Collected data:
┄┄┄┄┄┄┄┄┄┄

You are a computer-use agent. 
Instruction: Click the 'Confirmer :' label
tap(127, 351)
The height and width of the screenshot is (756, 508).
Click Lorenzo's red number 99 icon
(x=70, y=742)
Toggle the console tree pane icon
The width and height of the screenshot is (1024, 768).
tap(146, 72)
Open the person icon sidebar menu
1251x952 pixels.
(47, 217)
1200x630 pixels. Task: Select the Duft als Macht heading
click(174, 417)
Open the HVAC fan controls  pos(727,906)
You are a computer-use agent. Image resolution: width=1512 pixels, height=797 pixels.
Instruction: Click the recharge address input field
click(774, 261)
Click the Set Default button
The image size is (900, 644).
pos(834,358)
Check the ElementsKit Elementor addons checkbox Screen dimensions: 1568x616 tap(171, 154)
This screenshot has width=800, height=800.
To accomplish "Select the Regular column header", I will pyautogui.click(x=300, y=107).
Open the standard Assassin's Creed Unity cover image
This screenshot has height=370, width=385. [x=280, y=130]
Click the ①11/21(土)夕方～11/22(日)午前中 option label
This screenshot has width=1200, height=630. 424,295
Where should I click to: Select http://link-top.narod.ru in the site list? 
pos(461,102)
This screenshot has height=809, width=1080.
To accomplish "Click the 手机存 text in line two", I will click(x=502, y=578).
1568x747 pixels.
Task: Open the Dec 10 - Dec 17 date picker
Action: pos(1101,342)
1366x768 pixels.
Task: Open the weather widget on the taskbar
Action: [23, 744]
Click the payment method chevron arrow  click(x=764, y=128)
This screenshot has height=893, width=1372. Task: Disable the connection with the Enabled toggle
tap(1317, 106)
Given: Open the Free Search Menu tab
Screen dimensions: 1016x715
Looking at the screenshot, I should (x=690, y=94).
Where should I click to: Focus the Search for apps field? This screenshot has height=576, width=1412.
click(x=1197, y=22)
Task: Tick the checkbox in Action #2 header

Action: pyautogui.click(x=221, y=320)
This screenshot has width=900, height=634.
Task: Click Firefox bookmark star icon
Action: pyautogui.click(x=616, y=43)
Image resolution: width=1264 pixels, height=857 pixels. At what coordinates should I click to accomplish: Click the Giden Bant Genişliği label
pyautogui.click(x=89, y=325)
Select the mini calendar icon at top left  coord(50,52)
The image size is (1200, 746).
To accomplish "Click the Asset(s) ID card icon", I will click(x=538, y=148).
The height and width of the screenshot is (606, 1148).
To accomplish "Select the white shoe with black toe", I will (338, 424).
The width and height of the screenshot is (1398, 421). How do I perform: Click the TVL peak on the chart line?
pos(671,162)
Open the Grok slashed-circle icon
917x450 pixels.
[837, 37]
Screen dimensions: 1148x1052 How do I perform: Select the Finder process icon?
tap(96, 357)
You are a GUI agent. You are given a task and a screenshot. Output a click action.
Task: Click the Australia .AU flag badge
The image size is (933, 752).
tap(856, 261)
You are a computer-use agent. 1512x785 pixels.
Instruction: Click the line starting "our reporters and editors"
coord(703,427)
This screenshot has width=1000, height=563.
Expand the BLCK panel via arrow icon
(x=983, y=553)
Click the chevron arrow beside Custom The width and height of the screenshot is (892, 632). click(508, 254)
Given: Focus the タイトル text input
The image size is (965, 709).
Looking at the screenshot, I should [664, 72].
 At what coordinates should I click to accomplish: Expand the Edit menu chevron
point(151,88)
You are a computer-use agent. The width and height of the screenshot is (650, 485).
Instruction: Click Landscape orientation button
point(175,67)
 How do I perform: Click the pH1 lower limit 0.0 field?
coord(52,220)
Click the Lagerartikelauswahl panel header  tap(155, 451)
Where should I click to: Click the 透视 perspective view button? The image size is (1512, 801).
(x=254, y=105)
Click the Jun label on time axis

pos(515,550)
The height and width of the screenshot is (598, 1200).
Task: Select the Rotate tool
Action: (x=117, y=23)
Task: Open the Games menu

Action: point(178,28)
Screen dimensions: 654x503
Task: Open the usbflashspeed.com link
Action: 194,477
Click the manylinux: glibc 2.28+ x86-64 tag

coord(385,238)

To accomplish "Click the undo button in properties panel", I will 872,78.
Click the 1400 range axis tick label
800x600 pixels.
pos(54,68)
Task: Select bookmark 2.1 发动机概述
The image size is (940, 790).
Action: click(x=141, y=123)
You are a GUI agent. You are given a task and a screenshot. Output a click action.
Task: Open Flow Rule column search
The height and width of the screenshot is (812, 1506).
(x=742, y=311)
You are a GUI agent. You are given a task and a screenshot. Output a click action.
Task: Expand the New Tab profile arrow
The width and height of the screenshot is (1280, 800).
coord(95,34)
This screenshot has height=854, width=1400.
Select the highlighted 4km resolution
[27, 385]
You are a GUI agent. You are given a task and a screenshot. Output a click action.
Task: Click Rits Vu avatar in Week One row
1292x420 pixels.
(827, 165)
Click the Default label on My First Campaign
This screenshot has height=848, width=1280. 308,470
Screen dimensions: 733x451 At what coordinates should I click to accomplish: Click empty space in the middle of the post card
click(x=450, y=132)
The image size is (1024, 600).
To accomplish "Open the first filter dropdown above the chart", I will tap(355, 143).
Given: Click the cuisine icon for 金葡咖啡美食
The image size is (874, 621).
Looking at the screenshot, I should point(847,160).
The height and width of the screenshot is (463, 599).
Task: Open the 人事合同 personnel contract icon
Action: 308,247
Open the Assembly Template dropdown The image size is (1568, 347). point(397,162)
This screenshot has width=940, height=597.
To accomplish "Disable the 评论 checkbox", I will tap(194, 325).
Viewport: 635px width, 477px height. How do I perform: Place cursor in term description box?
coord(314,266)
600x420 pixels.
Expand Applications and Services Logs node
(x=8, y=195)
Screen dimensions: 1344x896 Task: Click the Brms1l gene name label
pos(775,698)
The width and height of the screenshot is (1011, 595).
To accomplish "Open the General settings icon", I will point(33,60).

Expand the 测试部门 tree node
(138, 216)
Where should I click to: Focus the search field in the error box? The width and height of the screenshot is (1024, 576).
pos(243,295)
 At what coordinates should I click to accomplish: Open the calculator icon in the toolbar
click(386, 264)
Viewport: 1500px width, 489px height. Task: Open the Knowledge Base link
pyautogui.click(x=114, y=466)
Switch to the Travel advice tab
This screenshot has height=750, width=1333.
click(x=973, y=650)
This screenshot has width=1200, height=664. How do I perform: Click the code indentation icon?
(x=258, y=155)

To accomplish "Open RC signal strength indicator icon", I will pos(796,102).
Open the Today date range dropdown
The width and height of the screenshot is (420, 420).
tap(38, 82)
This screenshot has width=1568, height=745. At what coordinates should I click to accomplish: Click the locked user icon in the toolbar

┄┄┄┄┄┄┄┄┄┄

## Aim of the task:
Please give all the lines above again, exactly as they read.

## Exercise output:
You are a computer-use agent. 
Instruction: Click the 'Confirmer :' label
tap(127, 351)
The height and width of the screenshot is (756, 508).
Click Lorenzo's red number 99 icon
(x=70, y=742)
Toggle the console tree pane icon
The width and height of the screenshot is (1024, 768).
tap(146, 72)
Open the person icon sidebar menu
1251x952 pixels.
(47, 217)
1200x630 pixels. Task: Select the Duft als Macht heading
click(174, 417)
Open the HVAC fan controls  pos(727,906)
You are a computer-use agent. Image resolution: width=1512 pixels, height=797 pixels.
Instruction: Click the recharge address input field
click(774, 261)
Click the Set Default button
The image size is (900, 644).
pos(834,358)
Check the ElementsKit Elementor addons checkbox Screen dimensions: 1568x616 tap(171, 154)
This screenshot has width=800, height=800.
To accomplish "Select the Regular column header", I will pyautogui.click(x=300, y=107).
Open the standard Assassin's Creed Unity cover image
This screenshot has height=370, width=385. [x=280, y=130]
Click the ①11/21(土)夕方～11/22(日)午前中 option label
This screenshot has width=1200, height=630. 424,295
Where should I click to: Select http://link-top.narod.ru in the site list? 
pos(461,102)
This screenshot has height=809, width=1080.
To accomplish "Click the 手机存 text in line two", I will click(x=502, y=578).
1568x747 pixels.
Task: Open the Dec 10 - Dec 17 date picker
Action: pos(1101,342)
1366x768 pixels.
Task: Open the weather widget on the taskbar
Action: [23, 744]
Click the payment method chevron arrow  click(x=764, y=128)
This screenshot has height=893, width=1372. Task: Disable the connection with the Enabled toggle
tap(1317, 106)
Given: Open the Free Search Menu tab
Screen dimensions: 1016x715
Looking at the screenshot, I should (x=690, y=94).
Where should I click to: Focus the Search for apps field? This screenshot has height=576, width=1412.
click(x=1197, y=22)
Task: Tick the checkbox in Action #2 header

Action: pyautogui.click(x=221, y=320)
This screenshot has width=900, height=634.
Task: Click Firefox bookmark star icon
Action: pyautogui.click(x=616, y=43)
Image resolution: width=1264 pixels, height=857 pixels. At what coordinates should I click to accomplish: Click the Giden Bant Genişliği label
pyautogui.click(x=89, y=325)
Select the mini calendar icon at top left  coord(50,52)
The image size is (1200, 746).
To accomplish "Click the Asset(s) ID card icon", I will click(x=538, y=148).
The height and width of the screenshot is (606, 1148).
To accomplish "Select the white shoe with black toe", I will (338, 424).
The width and height of the screenshot is (1398, 421). How do I perform: Click the TVL peak on the chart line?
pos(671,162)
Open the Grok slashed-circle icon
917x450 pixels.
[837, 37]
Screen dimensions: 1148x1052 How do I perform: Select the Finder process icon?
tap(96, 357)
You are a GUI agent. You are given a task and a screenshot. Output a click action.
Task: Click the Australia .AU flag badge
The image size is (933, 752).
tap(856, 261)
You are a computer-use agent. 1512x785 pixels.
Instruction: Click the line starting "our reporters and editors"
coord(703,427)
This screenshot has width=1000, height=563.
Expand the BLCK panel via arrow icon
(x=983, y=553)
Click the chevron arrow beside Custom The width and height of the screenshot is (892, 632). click(508, 254)
Given: Focus the タイトル text input
The image size is (965, 709).
Looking at the screenshot, I should [664, 72].
 At what coordinates should I click to accomplish: Expand the Edit menu chevron
point(151,88)
You are a computer-use agent. The width and height of the screenshot is (650, 485).
Instruction: Click Landscape orientation button
point(175,67)
 How do I perform: Click the pH1 lower limit 0.0 field?
coord(52,220)
Click the Lagerartikelauswahl panel header  tap(155, 451)
Where should I click to: Click the 透视 perspective view button? The image size is (1512, 801).
(x=254, y=105)
Click the Jun label on time axis

pos(515,550)
The height and width of the screenshot is (598, 1200).
Task: Select the Rotate tool
Action: (x=117, y=23)
Task: Open the Games menu

Action: point(178,28)
Screen dimensions: 654x503
Task: Open the usbflashspeed.com link
Action: 194,477
Click the manylinux: glibc 2.28+ x86-64 tag

coord(385,238)

To accomplish "Click the undo button in properties panel", I will 872,78.
Click the 1400 range axis tick label
800x600 pixels.
pos(54,68)
Task: Select bookmark 2.1 发动机概述
The image size is (940, 790).
Action: click(x=141, y=123)
You are a GUI agent. You are given a task and a screenshot. Output a click action.
Task: Open Flow Rule column search
The height and width of the screenshot is (812, 1506).
(x=742, y=311)
You are a GUI agent. You are given a task and a screenshot. Output a click action.
Task: Expand the New Tab profile arrow
The width and height of the screenshot is (1280, 800).
coord(95,34)
This screenshot has height=854, width=1400.
Select the highlighted 4km resolution
[27, 385]
You are a GUI agent. You are given a task and a screenshot. Output a click action.
Task: Click Rits Vu avatar in Week One row
1292x420 pixels.
(827, 165)
Click the Default label on My First Campaign
This screenshot has height=848, width=1280. 308,470
Screen dimensions: 733x451 At what coordinates should I click to accomplish: Click empty space in the middle of the post card
click(x=450, y=132)
The image size is (1024, 600).
To accomplish "Open the first filter dropdown above the chart", I will tap(355, 143).
Given: Click the cuisine icon for 金葡咖啡美食
The image size is (874, 621).
Looking at the screenshot, I should point(847,160).
The height and width of the screenshot is (463, 599).
Task: Open the 人事合同 personnel contract icon
Action: 308,247
Open the Assembly Template dropdown The image size is (1568, 347). point(397,162)
This screenshot has width=940, height=597.
To accomplish "Disable the 评论 checkbox", I will tap(194, 325).
Viewport: 635px width, 477px height. How do I perform: Place cursor in term description box?
coord(314,266)
600x420 pixels.
Expand Applications and Services Logs node
(x=8, y=195)
Screen dimensions: 1344x896 Task: Click the Brms1l gene name label
pos(775,698)
The width and height of the screenshot is (1011, 595).
To accomplish "Open the General settings icon", I will point(33,60).

Expand the 测试部门 tree node
(138, 216)
Where should I click to: Focus the search field in the error box? The width and height of the screenshot is (1024, 576).
pos(243,295)
 At what coordinates should I click to accomplish: Open the calculator icon in the toolbar
click(386, 264)
Viewport: 1500px width, 489px height. Task: Open the Knowledge Base link
pyautogui.click(x=114, y=466)
Switch to the Travel advice tab
This screenshot has height=750, width=1333.
click(x=973, y=650)
This screenshot has width=1200, height=664. How do I perform: Click the code indentation icon?
(x=258, y=155)

To accomplish "Open RC signal strength indicator icon", I will pos(796,102).
Open the Today date range dropdown
The width and height of the screenshot is (420, 420).
tap(38, 82)
This screenshot has width=1568, height=745. At what coordinates should I click to accomplish: Click the locked user icon in the toolbar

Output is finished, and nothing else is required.